Death
Life: Stages of: Old Age
Folly
Hope
What a Piece of Work I Am, Chapter 71:
The moment I seated myself across the dinner table from him, I could see that he was already in quite a state. He looked at me with wild eyes, thrust the usual rose toward me, and tried to speak, but couldn’t manage to say a word. His eyes grew wilder and wilder, until it was quite clear that he was completely out of control. I suspect that his mind was racing ahead of him, to a later hour in the evening, the two of us alone in his room—you get the picture—but the poor old guy was eighty if he was a day, and the anticipated pleasure must have been too much for the old ticker. He tried to get to his feet, grabbed at his heart, and collapsed onto the enormous slab of undercooked beef that covered his plate. To put it as he might have, I’m afraid that his desires got the best of him and carried the poor fellow off to his reward. I felt terribly sorry for him, of course, and then I became quite frightened by this demonstration that a vivid imagination can be a dangerous thing, that one can quite literally lose oneself in the glory of some passion,
Folly, in Erasmus of Rotterdam’s, Praise of Folly (1509), translated by Betty Radice:
Old age is a burden and death a harsh necessity; armies of disease close their ranks around him, misfortunes lie in wait, ill luck is always ready to attack. There’s nothing without its tinge of acute bitterness, quite apart from all the evil things man does to man, such as the infliction of poverty, imprisonment, slander, dishonor, torture, treachery, betrayal, insult, litigation, and fraud. […] However, I am here, and with a mixture of ignorance and thoughtlessness, often with forgetfulness when things are bad, or sometimes hope of better things, with a sprinkling too of honeyed pleasures, I bring help in miseries like these. And I do so with such effect that men are reluctant to leave life even when their thread of destiny has run out and life has long been leaving them. The less reason they have for staying alive, the more they enjoy living—so far are they from feeling at all weary of life.
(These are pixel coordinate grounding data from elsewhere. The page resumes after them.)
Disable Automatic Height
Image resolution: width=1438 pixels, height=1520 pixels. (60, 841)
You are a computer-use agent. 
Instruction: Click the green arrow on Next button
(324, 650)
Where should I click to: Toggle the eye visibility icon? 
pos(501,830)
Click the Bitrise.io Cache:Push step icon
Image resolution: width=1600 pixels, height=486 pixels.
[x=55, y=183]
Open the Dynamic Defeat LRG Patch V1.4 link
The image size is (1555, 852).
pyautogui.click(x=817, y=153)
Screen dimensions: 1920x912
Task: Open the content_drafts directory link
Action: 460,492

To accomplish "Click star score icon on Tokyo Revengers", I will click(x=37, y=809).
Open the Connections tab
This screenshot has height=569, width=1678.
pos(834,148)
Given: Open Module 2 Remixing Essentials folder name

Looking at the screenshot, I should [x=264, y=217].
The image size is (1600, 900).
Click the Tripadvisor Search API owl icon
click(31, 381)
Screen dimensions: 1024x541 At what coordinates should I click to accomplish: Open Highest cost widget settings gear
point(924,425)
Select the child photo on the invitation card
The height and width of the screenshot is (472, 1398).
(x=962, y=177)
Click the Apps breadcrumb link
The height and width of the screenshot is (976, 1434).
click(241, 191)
Thanks to me you can see old men everywhere who have reached Nestor’s age and scarcely still look human, mumbling, senile, toothless, white-haired, or bald—or rather, in the words of Aristophanes, “dirty, bent, wretched, wrinkled, hairless, toothless, sexless.” Yet they’re still so pleased with life and eager “to be young” that one dyes his white hair, another covers up his baldness with a wig, another wears borrowed teeth taken from some pig perhaps, while another is crazy about a girl and outdoes any young man in his amorous silliness.